(Extracted records)
-- Start --

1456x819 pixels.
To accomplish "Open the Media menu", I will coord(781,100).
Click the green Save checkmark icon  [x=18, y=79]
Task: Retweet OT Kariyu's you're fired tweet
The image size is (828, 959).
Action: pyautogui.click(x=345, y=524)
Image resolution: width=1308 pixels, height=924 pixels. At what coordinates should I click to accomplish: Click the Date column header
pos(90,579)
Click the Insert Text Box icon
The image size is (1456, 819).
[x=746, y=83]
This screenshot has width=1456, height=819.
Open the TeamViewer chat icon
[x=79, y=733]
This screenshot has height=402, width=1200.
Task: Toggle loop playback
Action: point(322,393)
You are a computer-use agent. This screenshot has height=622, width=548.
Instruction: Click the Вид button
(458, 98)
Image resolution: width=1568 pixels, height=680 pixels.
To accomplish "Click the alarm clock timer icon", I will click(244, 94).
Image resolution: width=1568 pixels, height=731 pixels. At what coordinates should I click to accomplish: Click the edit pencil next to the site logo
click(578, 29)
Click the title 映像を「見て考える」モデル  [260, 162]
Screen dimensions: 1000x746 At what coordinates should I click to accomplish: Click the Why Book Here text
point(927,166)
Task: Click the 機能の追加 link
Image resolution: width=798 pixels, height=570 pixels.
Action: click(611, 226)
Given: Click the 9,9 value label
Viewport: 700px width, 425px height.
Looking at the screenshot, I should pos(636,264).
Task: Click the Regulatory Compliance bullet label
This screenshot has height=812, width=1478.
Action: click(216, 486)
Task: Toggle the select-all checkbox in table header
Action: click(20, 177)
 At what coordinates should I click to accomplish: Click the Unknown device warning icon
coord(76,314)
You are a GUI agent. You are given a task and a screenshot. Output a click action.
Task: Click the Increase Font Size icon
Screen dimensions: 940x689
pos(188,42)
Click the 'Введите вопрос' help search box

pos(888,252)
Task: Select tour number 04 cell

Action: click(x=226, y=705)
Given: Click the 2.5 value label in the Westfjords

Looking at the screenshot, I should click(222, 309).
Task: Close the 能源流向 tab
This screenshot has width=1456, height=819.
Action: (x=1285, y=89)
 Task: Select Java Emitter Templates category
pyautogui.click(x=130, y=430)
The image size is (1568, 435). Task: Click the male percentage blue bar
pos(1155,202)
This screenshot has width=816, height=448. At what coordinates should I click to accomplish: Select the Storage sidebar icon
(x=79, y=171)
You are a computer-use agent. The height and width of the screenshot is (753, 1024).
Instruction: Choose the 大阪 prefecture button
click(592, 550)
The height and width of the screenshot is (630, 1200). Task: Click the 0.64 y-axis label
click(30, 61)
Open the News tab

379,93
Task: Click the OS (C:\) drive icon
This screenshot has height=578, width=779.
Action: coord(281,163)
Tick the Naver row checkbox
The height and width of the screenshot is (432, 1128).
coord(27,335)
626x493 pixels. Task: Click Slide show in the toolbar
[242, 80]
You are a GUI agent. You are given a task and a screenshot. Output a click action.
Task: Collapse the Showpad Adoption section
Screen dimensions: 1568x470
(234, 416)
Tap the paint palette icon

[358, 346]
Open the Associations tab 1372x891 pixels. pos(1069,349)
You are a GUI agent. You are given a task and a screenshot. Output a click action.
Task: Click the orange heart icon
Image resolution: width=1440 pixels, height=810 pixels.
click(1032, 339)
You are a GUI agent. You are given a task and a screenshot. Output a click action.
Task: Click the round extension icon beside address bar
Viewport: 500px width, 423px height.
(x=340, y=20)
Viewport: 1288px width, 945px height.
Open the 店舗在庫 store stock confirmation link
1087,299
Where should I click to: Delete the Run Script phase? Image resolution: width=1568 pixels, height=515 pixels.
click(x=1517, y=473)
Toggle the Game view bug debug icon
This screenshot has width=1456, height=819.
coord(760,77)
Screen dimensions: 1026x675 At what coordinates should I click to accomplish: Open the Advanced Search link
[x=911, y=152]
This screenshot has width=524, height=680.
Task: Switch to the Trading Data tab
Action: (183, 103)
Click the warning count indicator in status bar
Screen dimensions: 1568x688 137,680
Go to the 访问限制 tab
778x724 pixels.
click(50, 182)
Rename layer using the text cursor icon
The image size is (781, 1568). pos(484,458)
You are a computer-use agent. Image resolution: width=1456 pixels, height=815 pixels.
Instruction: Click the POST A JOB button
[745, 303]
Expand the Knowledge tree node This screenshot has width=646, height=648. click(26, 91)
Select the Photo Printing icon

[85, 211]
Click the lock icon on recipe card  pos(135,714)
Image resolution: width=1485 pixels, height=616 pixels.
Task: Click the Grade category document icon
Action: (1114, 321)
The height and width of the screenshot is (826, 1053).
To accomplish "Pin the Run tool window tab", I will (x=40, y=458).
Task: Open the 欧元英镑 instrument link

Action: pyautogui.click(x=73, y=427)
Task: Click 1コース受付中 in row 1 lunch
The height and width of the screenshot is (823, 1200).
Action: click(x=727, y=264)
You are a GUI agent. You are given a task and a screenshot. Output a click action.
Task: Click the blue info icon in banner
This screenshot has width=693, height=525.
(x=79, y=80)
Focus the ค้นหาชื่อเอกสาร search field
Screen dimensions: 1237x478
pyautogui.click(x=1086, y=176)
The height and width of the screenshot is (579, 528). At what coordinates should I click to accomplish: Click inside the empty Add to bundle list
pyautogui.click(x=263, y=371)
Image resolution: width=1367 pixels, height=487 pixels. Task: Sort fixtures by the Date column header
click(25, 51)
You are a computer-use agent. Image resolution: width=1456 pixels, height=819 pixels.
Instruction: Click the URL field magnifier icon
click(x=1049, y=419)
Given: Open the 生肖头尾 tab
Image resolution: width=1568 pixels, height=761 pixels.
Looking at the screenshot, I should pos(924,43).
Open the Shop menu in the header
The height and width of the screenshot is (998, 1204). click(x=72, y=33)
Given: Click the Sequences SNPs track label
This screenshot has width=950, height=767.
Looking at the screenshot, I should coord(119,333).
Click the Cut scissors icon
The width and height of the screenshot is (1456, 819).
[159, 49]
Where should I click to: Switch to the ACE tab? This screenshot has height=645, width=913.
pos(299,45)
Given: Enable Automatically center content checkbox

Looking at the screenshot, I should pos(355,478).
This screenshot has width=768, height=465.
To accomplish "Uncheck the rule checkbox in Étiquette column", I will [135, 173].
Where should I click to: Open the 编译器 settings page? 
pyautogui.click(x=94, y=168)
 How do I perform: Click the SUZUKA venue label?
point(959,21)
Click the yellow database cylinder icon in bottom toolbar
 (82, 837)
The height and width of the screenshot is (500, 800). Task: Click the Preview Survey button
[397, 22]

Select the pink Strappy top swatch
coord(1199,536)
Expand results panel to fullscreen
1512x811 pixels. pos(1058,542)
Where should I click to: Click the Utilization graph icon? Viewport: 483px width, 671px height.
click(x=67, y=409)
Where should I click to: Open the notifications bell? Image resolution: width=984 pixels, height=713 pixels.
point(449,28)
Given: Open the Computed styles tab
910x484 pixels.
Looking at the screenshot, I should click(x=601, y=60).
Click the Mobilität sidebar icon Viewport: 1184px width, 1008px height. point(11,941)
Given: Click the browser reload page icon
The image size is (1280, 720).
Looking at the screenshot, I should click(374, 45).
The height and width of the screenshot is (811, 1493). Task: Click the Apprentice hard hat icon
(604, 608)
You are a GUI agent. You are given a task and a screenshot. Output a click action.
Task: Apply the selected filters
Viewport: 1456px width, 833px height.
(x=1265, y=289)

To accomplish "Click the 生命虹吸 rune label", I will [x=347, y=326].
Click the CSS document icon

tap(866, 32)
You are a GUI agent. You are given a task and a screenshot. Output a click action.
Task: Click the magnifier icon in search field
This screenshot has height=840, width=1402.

-- End --

# CHALLENGE
Count the lines in the items above that contain the string "point". Reply with the number alone.

# CORRECT OUTPUT
5